When people ask how we’ll pay for this, look at the horrific cost of the US healthcare system compared to public healthcare in, say, Sri Lanka. Many of these things are much cheaper to provide publically than privately. Many Scandinavian countries have also done welfare systems like this piecemeal, I am simply saying order the whole value meal. You’ll save money. Universal Basic Income is also vastly simpler (and thus cheaper) to administrate than the complicated systems we have now to decide who is worthy (old, young, citizen, sick, etc). People will also say that poor countries can’t do this, but maybe break the apartheid in the World Bank and IMF and we’d have a chance.

Having people not living hand to mouth also allocates economic resources better, ie the point of an economy. People can do what they’re good at and — along with open borders, another necessary change — where it’s most needed. You know, a free market.

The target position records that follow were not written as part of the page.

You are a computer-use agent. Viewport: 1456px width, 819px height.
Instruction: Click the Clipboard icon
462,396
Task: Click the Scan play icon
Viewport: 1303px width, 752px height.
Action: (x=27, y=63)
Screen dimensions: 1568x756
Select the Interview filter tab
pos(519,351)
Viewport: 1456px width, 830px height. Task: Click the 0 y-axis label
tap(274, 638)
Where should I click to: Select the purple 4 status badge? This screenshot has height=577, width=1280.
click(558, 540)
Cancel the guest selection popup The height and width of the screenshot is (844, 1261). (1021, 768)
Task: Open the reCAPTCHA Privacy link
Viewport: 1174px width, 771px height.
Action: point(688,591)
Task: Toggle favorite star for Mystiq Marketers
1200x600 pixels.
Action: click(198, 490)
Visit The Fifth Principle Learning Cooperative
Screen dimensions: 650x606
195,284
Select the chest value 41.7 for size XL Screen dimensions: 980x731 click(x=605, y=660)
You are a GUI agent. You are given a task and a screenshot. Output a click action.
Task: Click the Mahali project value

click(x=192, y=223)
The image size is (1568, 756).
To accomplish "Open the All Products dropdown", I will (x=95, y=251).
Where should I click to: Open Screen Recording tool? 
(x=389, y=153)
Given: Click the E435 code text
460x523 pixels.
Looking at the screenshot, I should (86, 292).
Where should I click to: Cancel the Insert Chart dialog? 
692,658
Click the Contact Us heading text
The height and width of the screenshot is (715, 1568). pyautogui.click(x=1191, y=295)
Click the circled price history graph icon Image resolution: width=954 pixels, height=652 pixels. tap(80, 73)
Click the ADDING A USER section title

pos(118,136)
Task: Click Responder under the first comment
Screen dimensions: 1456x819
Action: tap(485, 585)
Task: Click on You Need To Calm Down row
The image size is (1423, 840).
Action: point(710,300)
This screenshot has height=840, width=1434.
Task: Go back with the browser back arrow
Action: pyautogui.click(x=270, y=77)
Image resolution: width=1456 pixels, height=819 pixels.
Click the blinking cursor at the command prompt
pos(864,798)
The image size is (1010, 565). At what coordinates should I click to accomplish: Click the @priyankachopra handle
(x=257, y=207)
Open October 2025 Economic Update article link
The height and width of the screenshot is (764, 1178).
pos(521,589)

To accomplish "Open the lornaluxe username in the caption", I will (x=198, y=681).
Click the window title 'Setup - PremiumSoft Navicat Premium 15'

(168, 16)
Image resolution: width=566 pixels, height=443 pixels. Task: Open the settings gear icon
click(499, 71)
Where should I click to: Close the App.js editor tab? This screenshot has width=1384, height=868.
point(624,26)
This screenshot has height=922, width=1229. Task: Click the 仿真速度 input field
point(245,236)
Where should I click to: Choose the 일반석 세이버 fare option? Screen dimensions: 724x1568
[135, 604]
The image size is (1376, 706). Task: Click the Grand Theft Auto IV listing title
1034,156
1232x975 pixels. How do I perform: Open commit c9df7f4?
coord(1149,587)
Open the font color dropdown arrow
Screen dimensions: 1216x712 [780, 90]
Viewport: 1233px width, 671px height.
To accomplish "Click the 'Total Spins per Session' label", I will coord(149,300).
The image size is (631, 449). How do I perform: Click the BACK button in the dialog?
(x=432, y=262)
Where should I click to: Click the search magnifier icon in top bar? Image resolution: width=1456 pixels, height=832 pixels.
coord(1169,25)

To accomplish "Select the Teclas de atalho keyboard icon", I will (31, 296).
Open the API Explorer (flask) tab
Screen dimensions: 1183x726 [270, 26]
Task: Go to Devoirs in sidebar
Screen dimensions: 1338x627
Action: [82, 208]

To put it frankly, you cannot have a free market with bonded wage slaves. We have to set people free in terms of having their basic human needs met, and set them free to move wherever they want. This is a free market. Again, what we have now is not a free market. Someone working to avoid starvation is not free. Someone that cannot cross a border is not free. What we have now is capitalism, colonialism, feudalism, and all the -isms and schisms of the past. Hence what I am calling for is not just ethical, it’s economic.

Last century they fought for the right of a worker to not be treated as chattel. We must keep going, to be treated like human beings. We have to fight, this century, for the final labor right. The right to not work at all.